Legito API Policy

Legito API Policy


Applications that access the Legito API should adhere to the following principles:

  • Don’t impersonate.
  • Don’t surprise users.
  • Respect the privacy of any information retrieved.
  • Don’t overload users.

Additionally, your applications must adhere to Legito API rate limits (see the API Rate Limits section below).


Don’t Impersonate

  • Your application should not mirror or replicate Legito, or any other organization using Legito.
  • Do not impersonate or facilitate impersonation of others in a manner that can mislead, confuse, or deceive users.
  • End users should understand that your application is integrated with Legito but is an independent resource.
  • You should not remove or alter any proprietary notices in the Legito API.


Don’t Surprise Users

Your application should not…

  • Use the Legito API for different purposes other than what your application states or implies.
  • Confuse or mislead users about the source or purpose of your application.
  • Use business names and/or logos in a manner that can mislead, confuse, or deceive users.
  • Use the Legito API on behalf of any third-party.
  • Facilitate or encourage the publishing of links to malicious or obscene content.

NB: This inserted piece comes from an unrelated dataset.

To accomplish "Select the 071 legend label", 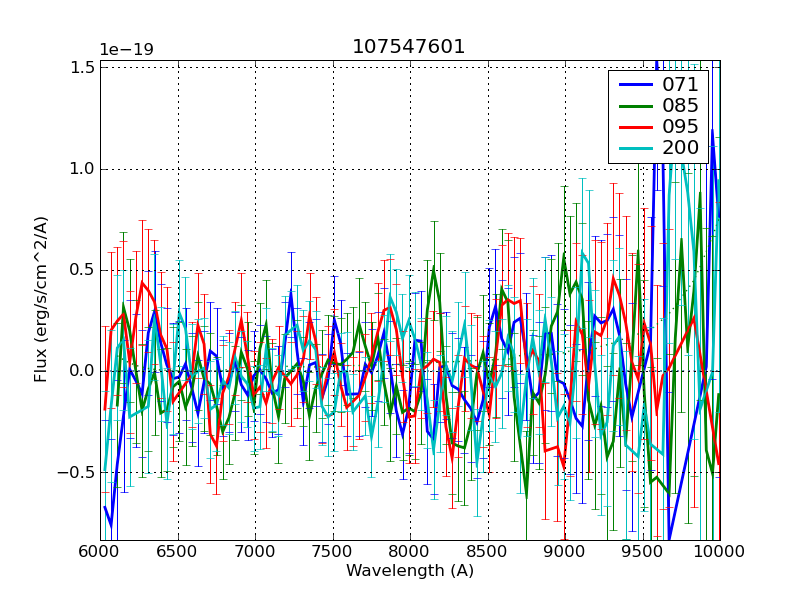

Your service should outline what actions your application will take on the user’s behalf as part of the application registration process.


Respect the Privacy of any Information Retrieved

  • Any user information—including course enrollments, grades, profile information, etc.—retrieved through the Legito API should be considered private information and, in some cases, will be protected by government regulations.
  • Know what information your tool will disclose to the public or to other products and services, and be clear with end users about what information will be disclosed.
  • Do not facilitate or encourage the publishing of private or confidential information.
  • Respect the intellectual property rights of others.


Don’t Overload Users

Legito provides a number of different ways to contact, notify, and inform users of information. Where these methods are exposed in the Legito API, it’s important to monitor how often your application is pushing information to users.

In general, you should try to push information as rarely as possible, both to prevent user annoyance and also to make your pushes more effective.


API Rate Limits

Applications that access the Legito API must not place undue load on Legito servers. Legito has an automatic rate limiting provision that dynamically adjusts as more concurrent and/or expensive requests occur. When the rate limit is exceeded, API requests will fail. Rate limiting is enforced per user access token so that partners who perform requests on behalf of multiple end users will not be throttled per developer access token that they hold.

If an application regularly exceeds the API rate limits or uses a disproportionately large number of high-impact (e.g. non-GET) requests, the access tokens may be revoked, or other measures may be taken to ensure the stability of the system for all users.

If you are concerned about hitting the rate limit, please contact your Customer Success Manager to either adjust your rate limit or seek assistance optimizing your application for lower impact on Legito performance.


Deprecation and API Changes

The Legito API is versioned to allow for future enhancements. Legito strives to deliver a platform that is stable, consistent, and secure so you can confidently build awesome on top of Legito APIs. Legito will add, change, and remove API endpoints and fields from time to time using commercially reasonable efforts to provide communication as indicated in the API documentation.


Modifications to Policy

Legito reserves the right, in its sole discretion, to modify this Legito API Policy at any time. You are responsible for reviewing and becoming familiar with any modifications. Modifications are effective when first posted. To receive notifications about changes to this policy and the Legito API functionality, see the Legito API documentation.

Instructure has no liability to Customer as a result of any change, temporary unavailability, suspension, or termination of access to the API.

Information and notices regarding Legito APIs can be found in the Legito New Releases section.


API Support

Developers on cloud-hosted Legito can submit questions about or issues with the API to the Legito Support team in one of the following ways:

  • Email helpdesk@instructure.com
  • Open the Error Report form and identify any API error you have encountered in Legito

Tickets about the Legito API will be handled following the same service-level agreement that applies to any other ticket from a given institution.